#### Your objective
What lines in the data below mention the string "computer"? Copy them out.

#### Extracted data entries
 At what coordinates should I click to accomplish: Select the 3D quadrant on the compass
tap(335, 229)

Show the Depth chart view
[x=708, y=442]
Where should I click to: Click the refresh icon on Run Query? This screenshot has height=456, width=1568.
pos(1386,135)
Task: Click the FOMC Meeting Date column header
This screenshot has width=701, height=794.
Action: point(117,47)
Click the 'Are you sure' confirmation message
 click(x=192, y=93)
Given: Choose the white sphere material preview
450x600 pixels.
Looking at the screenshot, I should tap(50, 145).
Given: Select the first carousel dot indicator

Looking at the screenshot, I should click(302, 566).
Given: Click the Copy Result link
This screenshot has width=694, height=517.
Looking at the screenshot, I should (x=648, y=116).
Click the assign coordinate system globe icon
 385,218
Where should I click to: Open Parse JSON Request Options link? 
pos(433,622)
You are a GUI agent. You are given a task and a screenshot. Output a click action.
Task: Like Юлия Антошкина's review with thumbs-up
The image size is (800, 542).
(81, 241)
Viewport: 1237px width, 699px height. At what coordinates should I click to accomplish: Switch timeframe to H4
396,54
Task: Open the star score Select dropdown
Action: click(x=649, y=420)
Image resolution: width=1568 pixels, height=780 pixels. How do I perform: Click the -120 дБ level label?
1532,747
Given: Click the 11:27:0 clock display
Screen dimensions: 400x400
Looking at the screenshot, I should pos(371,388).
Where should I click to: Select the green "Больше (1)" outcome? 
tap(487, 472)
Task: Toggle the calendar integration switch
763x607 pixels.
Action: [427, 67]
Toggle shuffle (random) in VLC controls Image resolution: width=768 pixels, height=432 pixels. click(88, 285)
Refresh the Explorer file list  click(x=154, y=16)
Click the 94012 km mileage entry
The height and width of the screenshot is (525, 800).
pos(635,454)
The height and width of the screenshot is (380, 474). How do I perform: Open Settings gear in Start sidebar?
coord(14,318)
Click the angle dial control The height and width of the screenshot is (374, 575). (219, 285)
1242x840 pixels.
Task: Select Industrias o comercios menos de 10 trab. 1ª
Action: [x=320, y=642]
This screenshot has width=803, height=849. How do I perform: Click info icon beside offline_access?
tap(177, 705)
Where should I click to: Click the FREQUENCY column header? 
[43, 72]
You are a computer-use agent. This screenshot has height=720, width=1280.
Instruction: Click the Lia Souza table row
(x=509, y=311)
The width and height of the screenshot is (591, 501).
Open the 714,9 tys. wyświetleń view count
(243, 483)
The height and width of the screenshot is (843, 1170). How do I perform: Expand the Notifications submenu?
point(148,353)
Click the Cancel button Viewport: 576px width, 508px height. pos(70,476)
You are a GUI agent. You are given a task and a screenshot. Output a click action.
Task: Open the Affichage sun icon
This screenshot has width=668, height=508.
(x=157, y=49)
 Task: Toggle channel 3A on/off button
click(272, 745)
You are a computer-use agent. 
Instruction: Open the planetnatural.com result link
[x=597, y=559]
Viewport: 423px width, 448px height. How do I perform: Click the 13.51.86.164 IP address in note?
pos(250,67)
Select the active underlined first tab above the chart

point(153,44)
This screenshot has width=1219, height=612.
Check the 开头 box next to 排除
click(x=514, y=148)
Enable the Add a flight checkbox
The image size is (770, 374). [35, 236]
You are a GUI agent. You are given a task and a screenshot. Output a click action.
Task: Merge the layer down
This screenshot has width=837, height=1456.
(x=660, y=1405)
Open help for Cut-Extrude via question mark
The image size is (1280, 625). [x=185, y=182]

#### Solution below
You are a computer-use agent. This screenshot has height=720, width=1280.
You are a computer-use agent. 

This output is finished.